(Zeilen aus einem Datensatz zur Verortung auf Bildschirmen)
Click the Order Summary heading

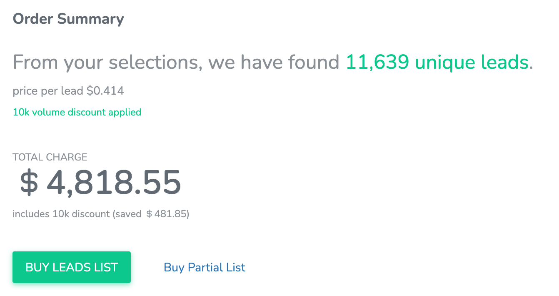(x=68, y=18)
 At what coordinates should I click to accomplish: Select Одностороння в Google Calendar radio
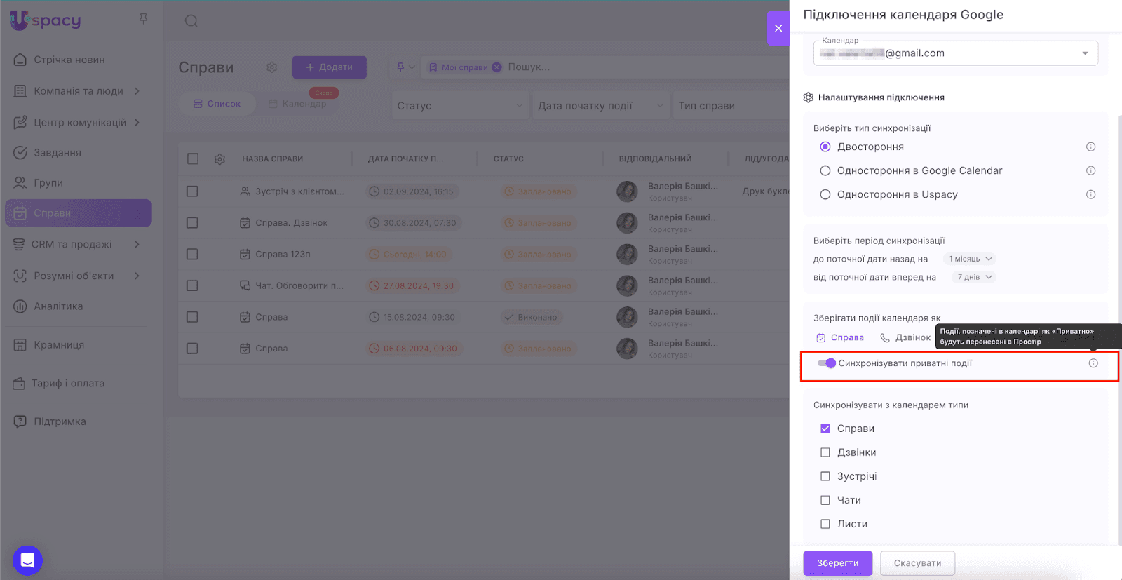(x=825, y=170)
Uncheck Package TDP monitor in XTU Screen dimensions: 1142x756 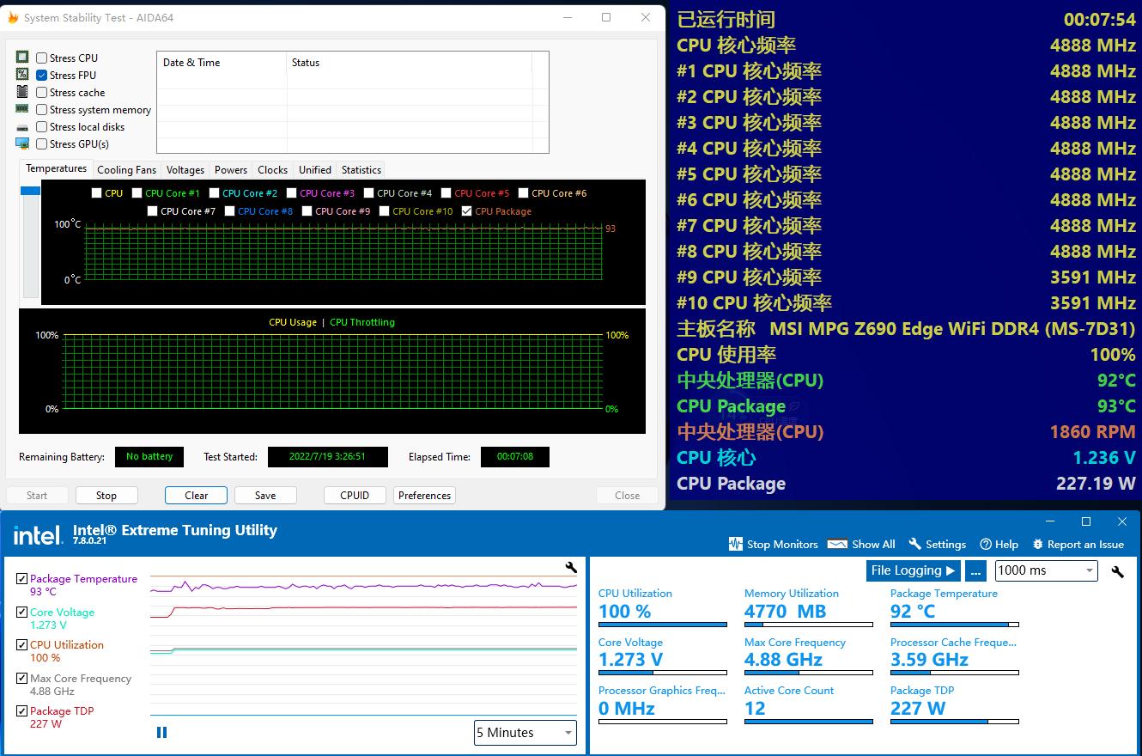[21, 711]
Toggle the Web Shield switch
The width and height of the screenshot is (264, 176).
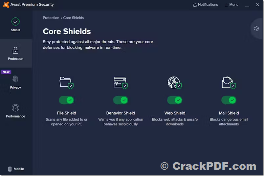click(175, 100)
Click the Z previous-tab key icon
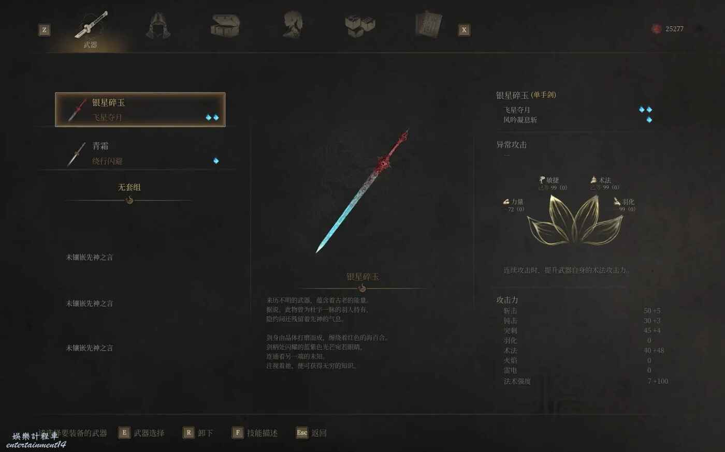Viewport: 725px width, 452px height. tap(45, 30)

==

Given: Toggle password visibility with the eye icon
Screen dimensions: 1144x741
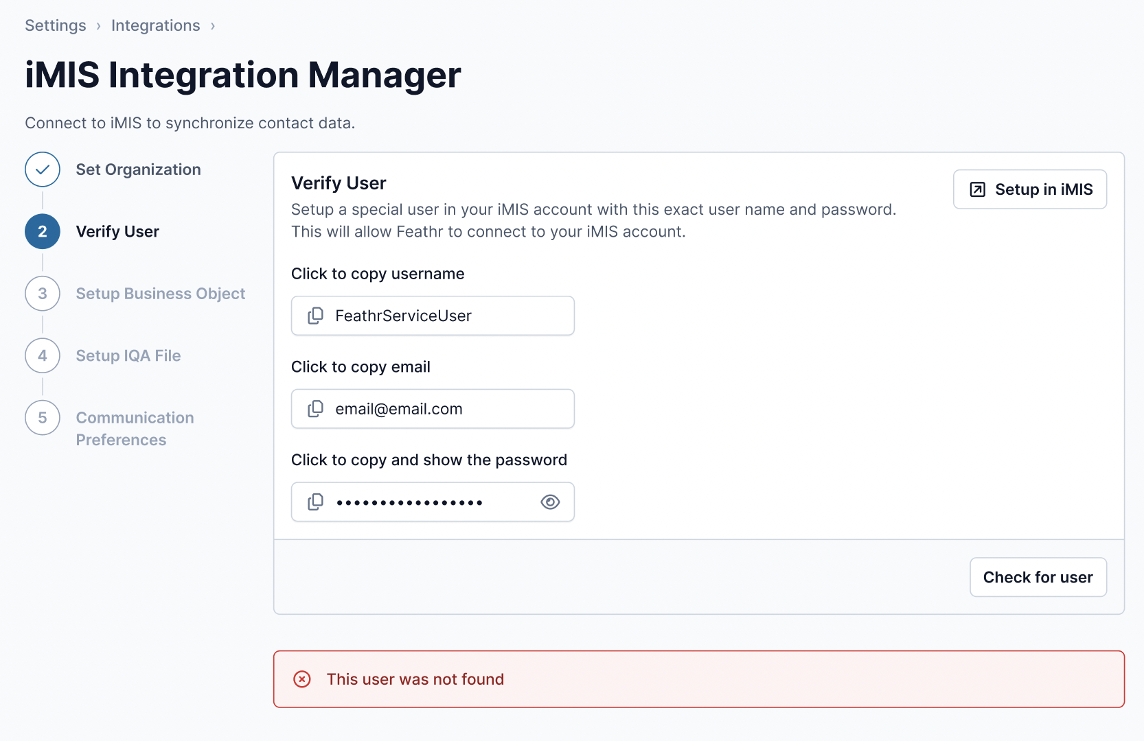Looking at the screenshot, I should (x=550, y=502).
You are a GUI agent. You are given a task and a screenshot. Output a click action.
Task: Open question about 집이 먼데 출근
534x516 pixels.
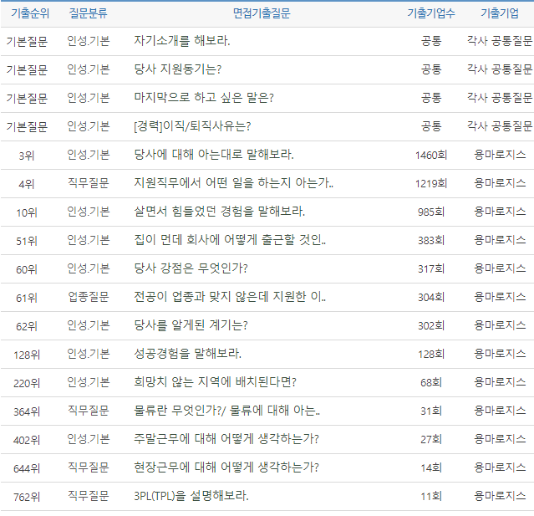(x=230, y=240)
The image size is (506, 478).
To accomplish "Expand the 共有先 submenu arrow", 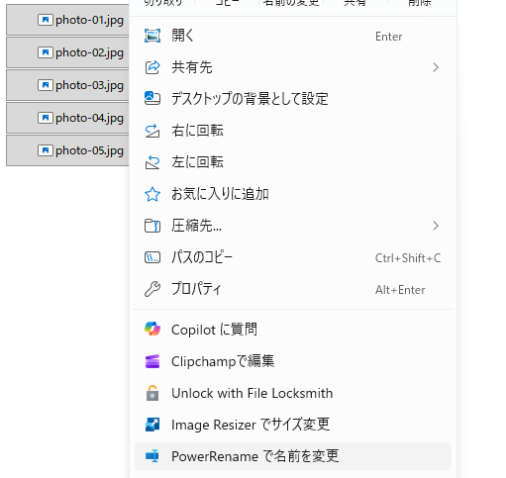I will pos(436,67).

▸ **Aufgabe**:
Suche in der Auflistung oben jede Zeile, die die Zeichenfolge „Toggle“ enthält, und gib diese Zeilen wortgetreu wieder. Dabei zählt die Groß- und Kleinschreibung.

▸ **Ergebnis**:
Toggle the Web Shield switch
Given: Toggle password visibility with the eye icon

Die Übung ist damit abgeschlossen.